Good Guy
He’s 26.
Well, good thing I don’t have any savings. Older than I thought, but the math still isn’t mathing. I’m 34.
Good Guy
You date younger guys?
Never have.
Good Guy
Never???
It was always a rule of mine. Which, admittedly, I should probably reevaluate when I’m ready to date again because I have a miserable track record. But Ever is off-limits for so many reasons. 1. See above model comment. My feet are firmly rooted in reality where mega-attractive men like him are fantasy, not possibility. 2. Hannah’s contract states all the guys are off-limits. (Which is flattering, but laughably unwarranted.) 3. He’s a cool, talented, touring musician with endless possibilities; and I’m a suburban, unemployed project manager neck-deep in an existential crisis.
Good Guy
You had to sign a contract that you wouldn’t hook up with anyone?! $100 says you’re infinitely cooler than him. And you’re not unemployed. You’re a gifted, professional photographer.
The contract is comprehensive and forbids sex with anyone related to the tour while we’re on the road. Maybe this is standard filmmaking stuff, but it seems over-the-top unnecessary. And I’m not a professional photographer. I’m a woman who likes to take photographs and is lucky to have this opportunity.
Good Guy
You’re getting paid to take photographs. (You are getting paid, right??? Because if you’re not, I’m about to get VERY pissed on your behalf.) By definition, that makes you a professional. Own it, you’re a badass.

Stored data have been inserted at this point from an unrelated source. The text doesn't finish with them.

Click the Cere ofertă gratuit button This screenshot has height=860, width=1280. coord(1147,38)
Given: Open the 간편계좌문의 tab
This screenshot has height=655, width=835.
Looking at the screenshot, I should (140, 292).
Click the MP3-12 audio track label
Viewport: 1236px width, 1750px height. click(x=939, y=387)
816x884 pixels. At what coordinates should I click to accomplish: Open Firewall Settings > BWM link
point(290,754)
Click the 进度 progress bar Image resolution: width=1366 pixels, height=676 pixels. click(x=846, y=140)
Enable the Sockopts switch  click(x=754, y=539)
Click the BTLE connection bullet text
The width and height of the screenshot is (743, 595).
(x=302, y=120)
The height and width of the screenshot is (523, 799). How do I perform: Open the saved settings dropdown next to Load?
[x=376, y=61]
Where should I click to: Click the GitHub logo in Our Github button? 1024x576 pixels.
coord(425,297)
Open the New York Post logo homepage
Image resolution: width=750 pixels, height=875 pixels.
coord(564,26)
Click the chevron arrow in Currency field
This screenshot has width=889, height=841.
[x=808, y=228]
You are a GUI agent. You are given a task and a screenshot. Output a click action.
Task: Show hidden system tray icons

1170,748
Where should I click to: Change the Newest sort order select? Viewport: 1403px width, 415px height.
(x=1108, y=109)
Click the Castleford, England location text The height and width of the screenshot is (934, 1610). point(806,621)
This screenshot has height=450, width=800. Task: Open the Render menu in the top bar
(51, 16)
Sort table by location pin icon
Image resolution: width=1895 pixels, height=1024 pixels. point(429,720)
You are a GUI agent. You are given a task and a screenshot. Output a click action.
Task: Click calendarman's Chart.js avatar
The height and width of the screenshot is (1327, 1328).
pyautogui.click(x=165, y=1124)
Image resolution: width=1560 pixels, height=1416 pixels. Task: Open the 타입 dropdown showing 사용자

I’m hesitating because, technically, you’re right. (About the professional part. Not the badass.) Huh. There’s a warm and fuzzy thing happening in my chest right now. Thanks, Good Guy.
Good Guy
That’s pride. You earned it. And photos are always welcome and encouraged. I love seeing the adventure through your eyes.
You’re here with me in spirit, but I’ll send photos too. And that goes both ways, photos are always welcome and encouraged. Have a great day. x
His friendliness is rubbing off on me.
Good Guy
You too. x
I send Good Guy a few photos from last night, send Benji a quick text to say good morning, and then jump into last night’s photos. Yesterday was surreal in real time, but looking at these images brings it all back. I’m always judgmental about my work, but some of these are really good. The perfect storm of atmosphere, willing subject matter, moody lighting, and palpable energy made my job easy. The photos set themselves up. All I had to do was point and click.
Twenty minutes later, I’m lost in deep focus when a tap on my shoulder prompts a strangled scream from me. I swivel, hand raised to shield, push, punch, surrender, I’m not sure which, and find Jesse doubled over laughing.
“Fuck,” I whisper shakily. Lowering my hand and pressing it to my heart to make sure it’s still beating, I pull out an earbud with the other.
One of his big hands comes down on my shoulder, squeezes gently, and through the laughter, he says, “Girl, you can scream. I’m sorry, Soph, I thought you heard me coming. I didn’t mean to scare you.”
Heads poke out of the door on the RV and the guys’ van as if synchronized, accompanied by shouts of, “Are you okay?” and “What the fuck is going on?”
I look at Hannah first, sleep mask pushed up into her messy blonde hair and mascara smeared under her eyes, and wave her off. “Sorry, I’m fine. Go back to sleep.”
When my eyes shift to Ever, he’s already halfway to us. His eyes are wide and his torso bare, and that’s where my visual assessment comes to a screeching halt. Defined and toned,everythingis staring back at me. Biceps, pecs, abs, even that V descending into his low-slung shorts that I was convinced was always photoshopped and didn’t exist on an actual living, breathing man—except maybe Chris Hemsworth—are all on full and glorious display. He’s also covered in tattoos from the waist up.
I press my hand a little harder into my chest and repeat, “Fuck,” but for a completely different reason this time.
Jesse’s laughter has died down, but he still sounds gleeful when he says, “False alarm, Ev. I didn’t know Soph had earbuds in, and I snuck up on her.”